C’est dire que la rigueur conçue par les gouvernements n’est pas la rigueur pour l’État, mais la rigueur pour les contribuables. Or, plus la pression fiscale augmente (et en particulier plus la progressivité de l’impôt augmente), plus la matière imposable se réduit (effet Laffer) : les gens les plus dynamiques sont découragés ou vont se réfugier sous des cieux fiscalement plus cléments. On dénonce les paradis fiscaux ; mais le paradis n’existe que si l’enfer existe. Non seulement la hausse des taux d’imposition ne réduit pas véritablement les déficits, puisque la matière imposable se réduit, mais encore cette hausse mine la croissance et favorise la récession. Si l’on veut la croissance, il faut baisser les taux des impôts et leur progressivité. D’ailleurs la Suisse et la Suède, les deux seuls pays européens qui depuis sept ans ont diminué les impôts et mis un frein à l’endettement, sont en croissance.
Fausse rigueur et vraies réformes
Comment parler de rigueur quand les dépenses publiques continuent à augmenter ? C’est le cas en France où la dérive des dépenses publiques se poursuit ; le record va être battu cette année, avec des dépenses publiques représentant 56,9% du PIB ! C’est le cas aux États-Unis, où le projet Obama prévoit une hausse de 6% des dépenses fédérales. Oser parler de rigueur quand les dépenses publiques sont en pleine dérive, c’est pervertir la signification des mots. La seule rigueur qui vaille est celle que l’État devrait s’imposer à lui-même, par la diminution radicale des dépenses publiques. Alors oui, on pourrait passer à la vraie rigueur, celle de la baisse des dépenses publiques.

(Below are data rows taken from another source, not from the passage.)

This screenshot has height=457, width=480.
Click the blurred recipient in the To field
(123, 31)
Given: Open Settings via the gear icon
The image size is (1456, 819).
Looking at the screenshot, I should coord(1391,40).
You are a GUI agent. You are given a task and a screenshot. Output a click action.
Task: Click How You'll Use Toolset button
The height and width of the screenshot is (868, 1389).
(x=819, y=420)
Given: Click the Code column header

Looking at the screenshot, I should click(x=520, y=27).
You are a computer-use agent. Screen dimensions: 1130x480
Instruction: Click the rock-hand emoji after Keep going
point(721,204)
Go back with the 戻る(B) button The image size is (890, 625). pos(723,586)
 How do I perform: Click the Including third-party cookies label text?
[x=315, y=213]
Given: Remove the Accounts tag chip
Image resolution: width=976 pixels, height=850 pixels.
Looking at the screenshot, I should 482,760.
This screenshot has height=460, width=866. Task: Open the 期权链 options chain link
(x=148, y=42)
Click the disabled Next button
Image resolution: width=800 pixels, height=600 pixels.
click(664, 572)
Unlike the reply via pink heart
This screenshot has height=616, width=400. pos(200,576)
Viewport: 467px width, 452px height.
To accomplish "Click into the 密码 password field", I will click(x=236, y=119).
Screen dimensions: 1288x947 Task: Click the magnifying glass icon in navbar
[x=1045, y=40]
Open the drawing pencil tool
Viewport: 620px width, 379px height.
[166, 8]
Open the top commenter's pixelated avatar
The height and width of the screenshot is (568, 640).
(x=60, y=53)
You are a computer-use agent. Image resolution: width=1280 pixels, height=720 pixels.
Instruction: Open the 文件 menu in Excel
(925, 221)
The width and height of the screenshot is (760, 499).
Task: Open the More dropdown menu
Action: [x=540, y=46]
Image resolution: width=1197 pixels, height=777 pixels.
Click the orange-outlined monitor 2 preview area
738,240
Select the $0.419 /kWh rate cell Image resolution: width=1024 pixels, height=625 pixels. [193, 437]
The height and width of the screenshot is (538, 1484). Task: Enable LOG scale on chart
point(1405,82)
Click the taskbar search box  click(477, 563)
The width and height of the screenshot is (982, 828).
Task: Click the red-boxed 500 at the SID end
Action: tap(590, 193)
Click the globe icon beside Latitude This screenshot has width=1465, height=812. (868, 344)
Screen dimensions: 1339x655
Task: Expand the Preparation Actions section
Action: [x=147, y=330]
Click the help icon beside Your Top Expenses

Mais cette rigueur-ci serait-elle suffisante pour sortir de la crise ? Sans aucun doute elle-est nécessaire, rien de bon ne pouvant résulter des relances monétaires ou budgétaires. Mais ceux qui prônent les relances et combattent la rigueur nous distraient du vrai débat : le laxisme n’est-il pas le sous-produit naturel des économies dirigistes ? Peut-on durablement instaurer une vraie rigueur dans un pays où la liberté économique est oubliée depuis des lustres ? Il faut donc s’occuper aussi des profondes réformes structurelles, celles dont les gouvernants et leur clientèle ne veulent pas entendre parler : réforme fiscale, pour que l’impôt cesse d’être un outil de redistribution, réforme de la protection sociale, avec la mise en concurrence des régimes d’assurance-maladie ou de retraites, réforme de l’État, avec la décentralisation véritable et surtout la privatisation de ces « services publics » que le secteur privé pourrait produire mieux et moins cher, réforme du marché du travail, avec une véritable flexibilité de l’emploi et des salaires, réforme de la concurrence, en mettant fin aux professions fermées et au protectionnisme, etc. Alors oui, la vraie rigueur accompagnée de vraies réformes serait la seule réponse à la crise que nous connaissons et dans laquelle nous nous enfermons.